Mientras escuchaba a Mark y Diana, ensayó una expresión de desenvoltura. No quería que los demás pasajeros del clipper supieran que estaba nervioso. Soy Harry Vandenpost, pensó; un acaudalado joven norteamericano que vuelve a casa por culpa de la guerra en Europa. De momento, no tengo trabajo, pero supongo que encontraré un empleo pronto. Mi padre hace inversiones. Mi madre, Dios la haya acogido en su seno, era inglesa, y yo fui a un colegio en Gran Bretaña. No fui a la universidad… Nunca me gustó empollar (¿dirían los norteamericanos «empollar»? No estaba seguro). He pasado tanto tiempo en Inglaterra que se me ha pegado la jerga local. He volado algunas veces, desde luego, pero éste es mi primer vuelo transatlántico. ¡Me entusiasma la idea!

Cuando hubo terminado el café, casi había perdido el miedo.

Eddie Deakin colgó. Paseó la mirada por el vestíbulo: estaba desierto. Nadie le había escuchado. Contempló el teléfono que le había sumido en el horror y lo odió, como si pudiera concluir la pesadilla destrozando el aparato. Después, poco a poco, se alejó.

¿Quiénes eran? ¿Dónde retenían a Carol-Ann? ¿Por qué la habían secuestrado? ¿Qué querían que hiciera él? Las preguntas zumbaban en su cabeza como moscas sobre un tarro de miel. Trató de pensar. Se obligó a concentrarse en las preguntas una por una.

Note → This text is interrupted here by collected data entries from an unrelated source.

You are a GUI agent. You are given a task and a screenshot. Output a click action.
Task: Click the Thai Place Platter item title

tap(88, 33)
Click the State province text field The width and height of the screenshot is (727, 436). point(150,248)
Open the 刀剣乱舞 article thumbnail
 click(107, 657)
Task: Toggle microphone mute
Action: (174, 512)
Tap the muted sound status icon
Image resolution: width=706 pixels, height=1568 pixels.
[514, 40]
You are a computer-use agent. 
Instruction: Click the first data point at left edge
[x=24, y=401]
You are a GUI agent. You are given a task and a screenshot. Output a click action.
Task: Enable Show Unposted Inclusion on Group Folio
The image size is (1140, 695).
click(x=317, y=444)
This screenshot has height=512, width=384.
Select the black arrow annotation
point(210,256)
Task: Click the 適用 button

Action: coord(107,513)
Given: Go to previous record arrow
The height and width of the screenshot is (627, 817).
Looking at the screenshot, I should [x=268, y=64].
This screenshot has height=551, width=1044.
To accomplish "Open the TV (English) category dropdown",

¿Quiénes eran? ¿Cabía la posibilidad de que fueran simples lunáticos? No. Estaban demasiado bien organizados. Unos locos podían perpetrar un rapto, pero averiguar dónde estaría Eddie justo después del secuestro y conseguir que hablara por teléfono con Carol-Ann en el momento exacto daba a entender que todo se había planeado meticulosamente. Era gente racional, pero dispuesta a quebrantar la ley. Tal vez fueran anarquistas, pero lo más probable es que estuviera tratando con gangsters.

¿Dónde retenían a Carol-Ann? Ella le había dicho que se encontraba en una casa. Podía ser la de uno de los secuestradores, pero lo más probable era que hubieran allanado o alquilado una casa vacía en algún lugar solitario. Carol había dicho que estaba retenida desde hacía unas dos horas, de modo que la casa no podía distar más de noventa o cien kilómetros de Bangor.